## Problem statement
Your output should consist solely of the lines from the one holding "Given: Click the 图片域名 input field" to the end of the records below, inclusive, reproduced exactly and free of pictures.

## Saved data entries
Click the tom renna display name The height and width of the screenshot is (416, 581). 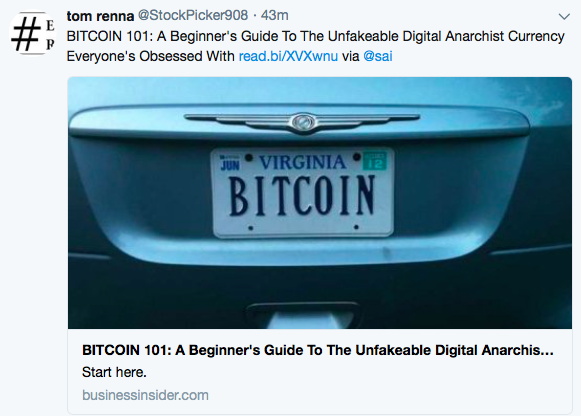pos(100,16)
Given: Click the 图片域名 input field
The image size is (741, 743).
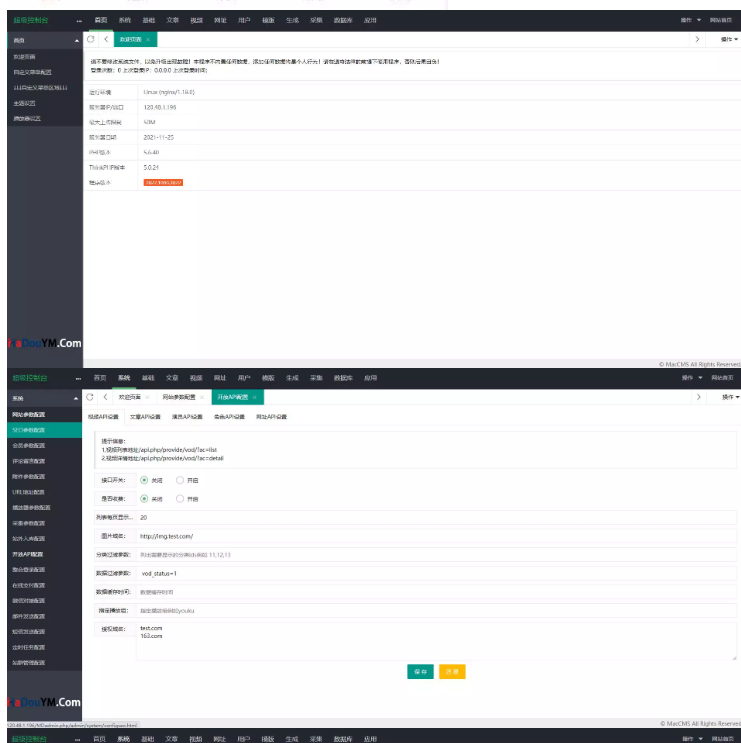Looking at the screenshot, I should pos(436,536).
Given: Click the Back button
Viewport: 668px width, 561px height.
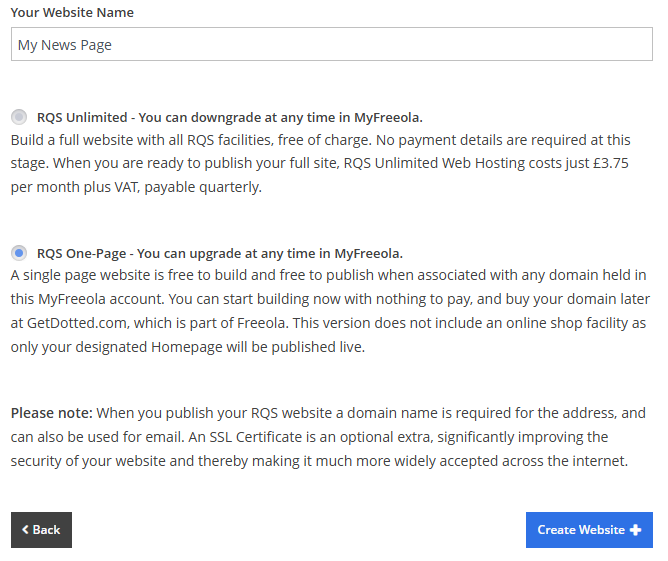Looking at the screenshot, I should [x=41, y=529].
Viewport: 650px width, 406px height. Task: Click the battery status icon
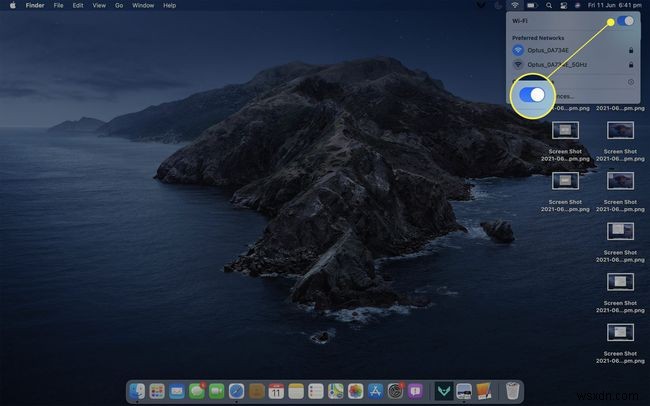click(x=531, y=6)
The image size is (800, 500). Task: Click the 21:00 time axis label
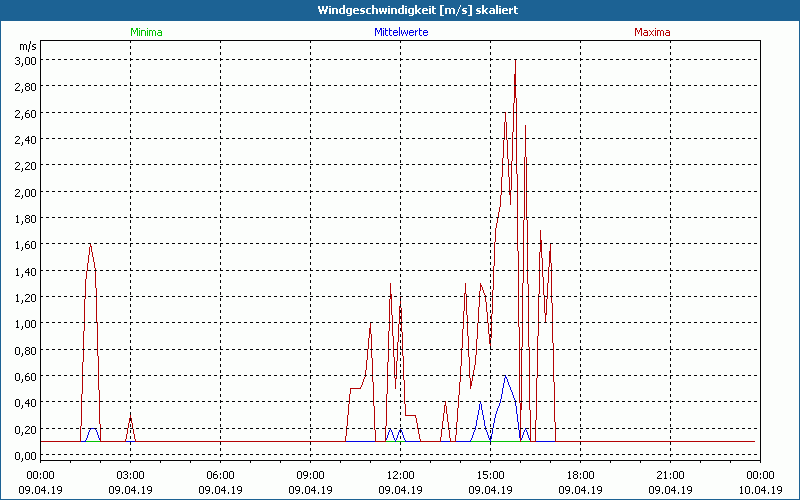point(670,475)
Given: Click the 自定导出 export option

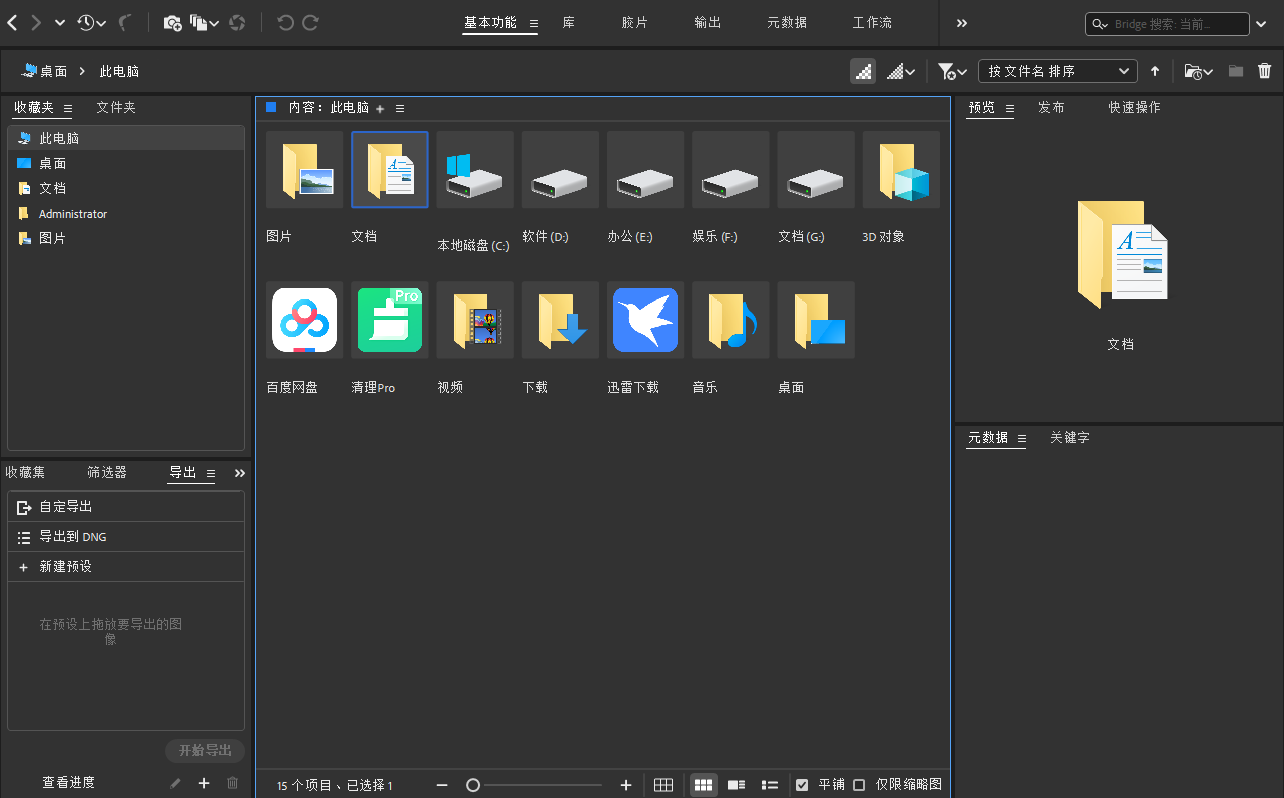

## Reply to the task
Given: Click the 图片域名 input field
The image size is (741, 743).
Looking at the screenshot, I should pos(436,536).
Given: Click the Back button
Viewport: 668px width, 561px height.
Looking at the screenshot, I should [x=41, y=529].
Viewport: 650px width, 406px height. Task: Click the battery status icon
click(x=531, y=6)
The image size is (800, 500). Task: Click the 21:00 time axis label
point(670,475)
Given: Click the 自定导出 export option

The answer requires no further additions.